How can you compare two career options in terms of how satisfying and high-impact they’ll be?
It can seem near impossible to make comparisons like this, and it’s true that it’s hard. But we think it’s still possible to make a lot of progress.
In this article, we show how to break the comparison down into four factors. These form our career framework – the key ingredients of a fulfilling and high-impact career.
Why we chose these factors is more fully explained in our career guide. We’ve used this framework to analyse hundreds of real career decisions, and think it captures most of the important factors. However, it’s a work-in-progress, and we could see ourselves changing the emphasis of the framework over time.
Compare your options in terms of:
- Role impact – which option gives you the greatest opportunity to have a social impact? We often break this down into direct, advocacy and donations.
- Career capital – which option will put you in the best position for the future?
- Personal fit – in which option will you have the best chance of excelling?
- Supportive conditions – which option will give you the most job satisfaction, and will fit with the rest of your life?
- Other personal factors.
How can we compare different careers?
Let’s start by considering your impact only in the short-term. We can break it into two components:
- Role impact – the extent to which the role gives you opportunities to have a large social impact.

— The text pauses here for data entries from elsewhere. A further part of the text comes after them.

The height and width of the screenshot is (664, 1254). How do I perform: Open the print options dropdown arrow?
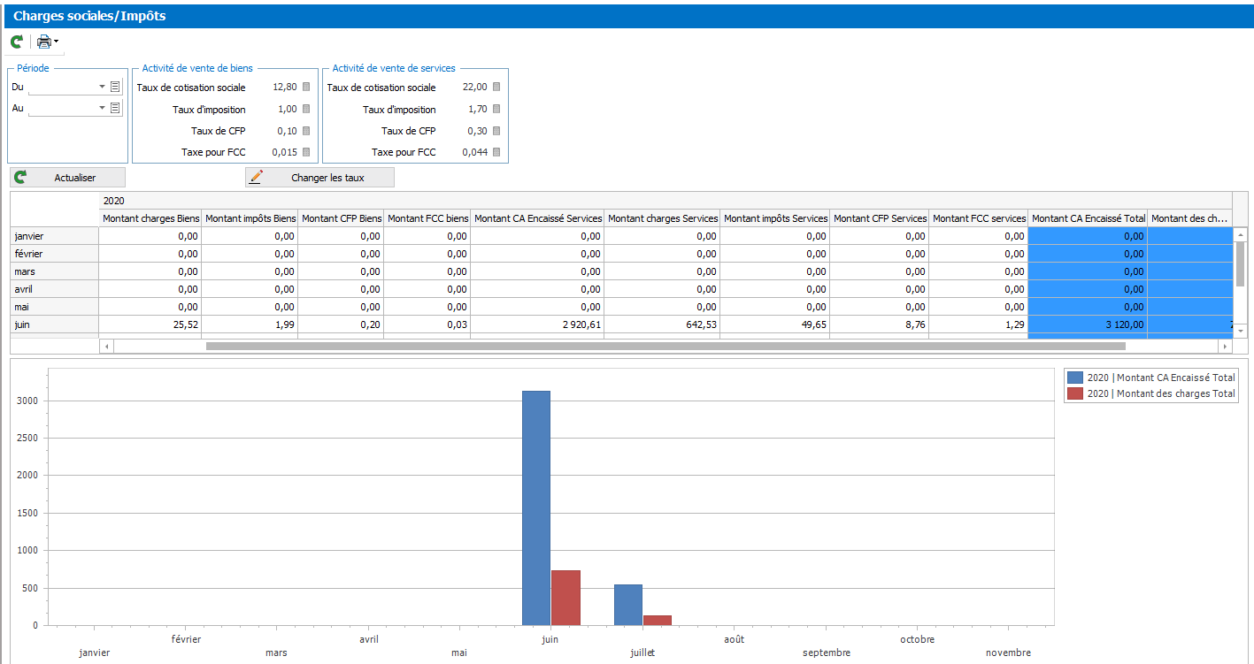[x=56, y=42]
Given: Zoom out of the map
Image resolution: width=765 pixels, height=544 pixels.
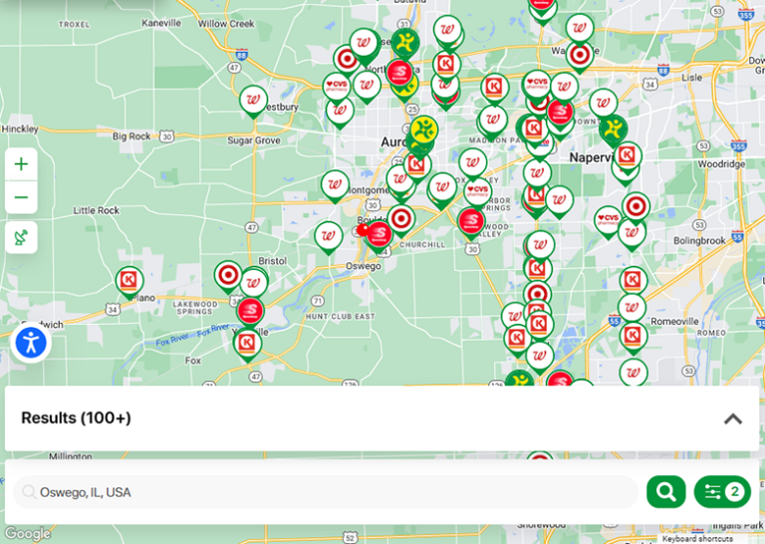Looking at the screenshot, I should (x=21, y=197).
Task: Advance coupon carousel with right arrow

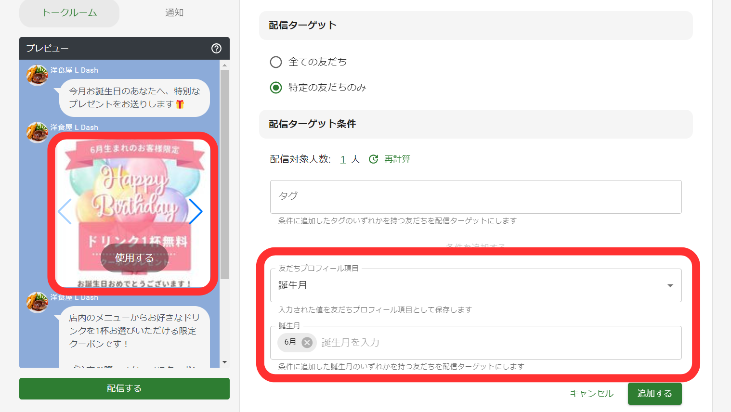Action: point(196,211)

- Personal fit – the extent to which you will be able to take advantage of these opportunities, which largely boils down to how good you’ll be in the role.

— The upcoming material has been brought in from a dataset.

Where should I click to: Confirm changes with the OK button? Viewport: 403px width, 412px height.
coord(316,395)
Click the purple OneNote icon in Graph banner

We think these two factors roughly multiply, i.e. if you’re twice as good at the role, then your overall impact will be twice as high.
This applies whatever you think social impact consists of, though we explain our views here. Later in this article, we’ll show how to break each of these factors down into sub-factors.
We also care about your long-run potential to make an impact. The impact of your current job on the long-term can also be broken down into two factors:
- Career capital – the extent to which the role gives you opportunities to put yourself in a better position to make an impact in the future.
- Personal fit – the extent to which you will be able to take advantage of these opportunities.
So far we’ve only discussed social impact, but what about your personal satisfaction? We know that job satisfaction is important for your long-run social impact, because if you don’t enjoy your job you’re more likely to burn out.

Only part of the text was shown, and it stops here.